▶ [Supplied records]:
--- START ---

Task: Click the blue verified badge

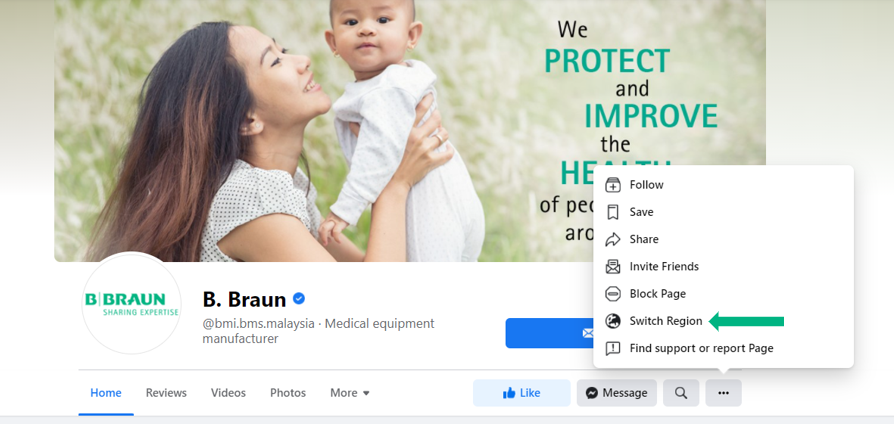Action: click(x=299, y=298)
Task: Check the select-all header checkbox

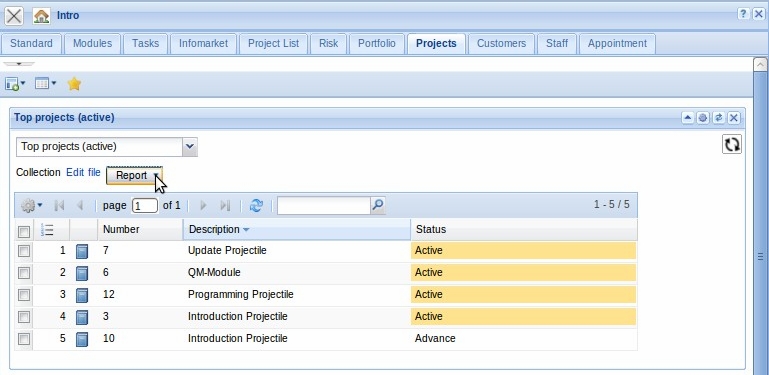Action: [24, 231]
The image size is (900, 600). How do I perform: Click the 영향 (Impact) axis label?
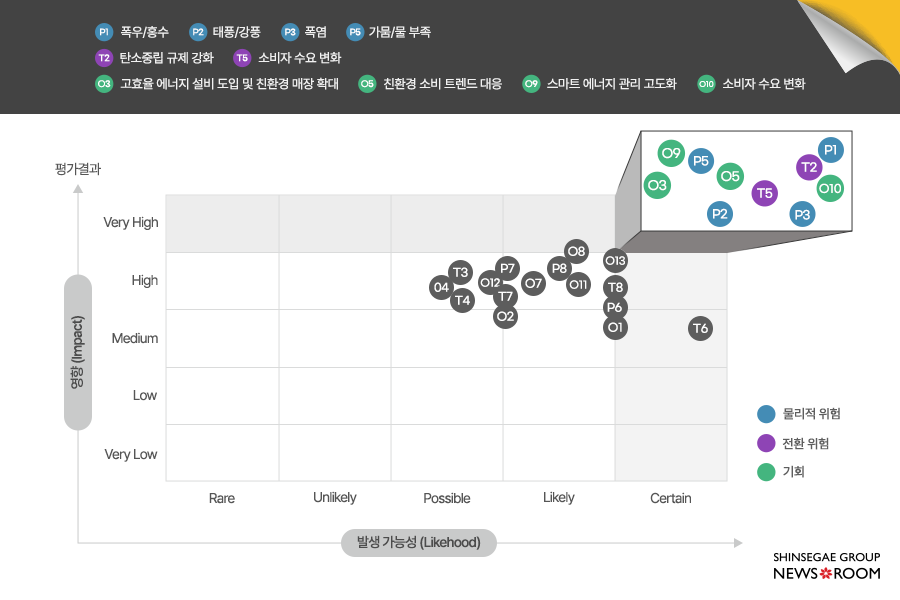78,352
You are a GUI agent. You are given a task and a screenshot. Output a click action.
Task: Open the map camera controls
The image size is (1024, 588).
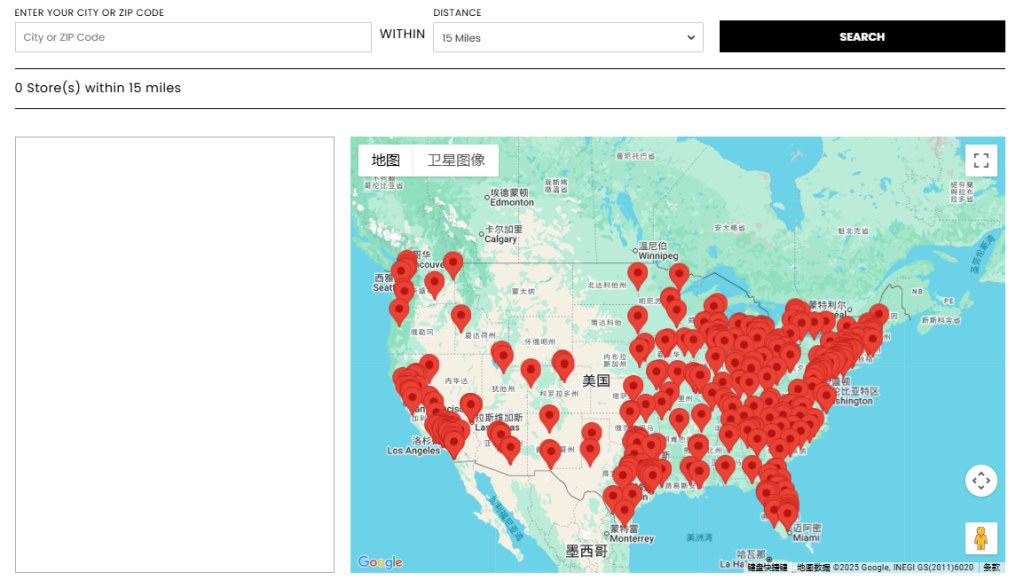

--- END ---

▶ [Work instruction]: Every line above is to be given again exactly, apart from the pictures.

▶ [Your response]:
Task: Click the blue verified badge

Action: click(x=299, y=298)
Task: Check the select-all header checkbox

Action: [24, 231]
The image size is (900, 600). How do I perform: Click the 영향 (Impact) axis label?
78,352
You are a GUI agent. You are given a task and a screenshot. Output a click action.
Task: Open the map camera controls
The image size is (1024, 588).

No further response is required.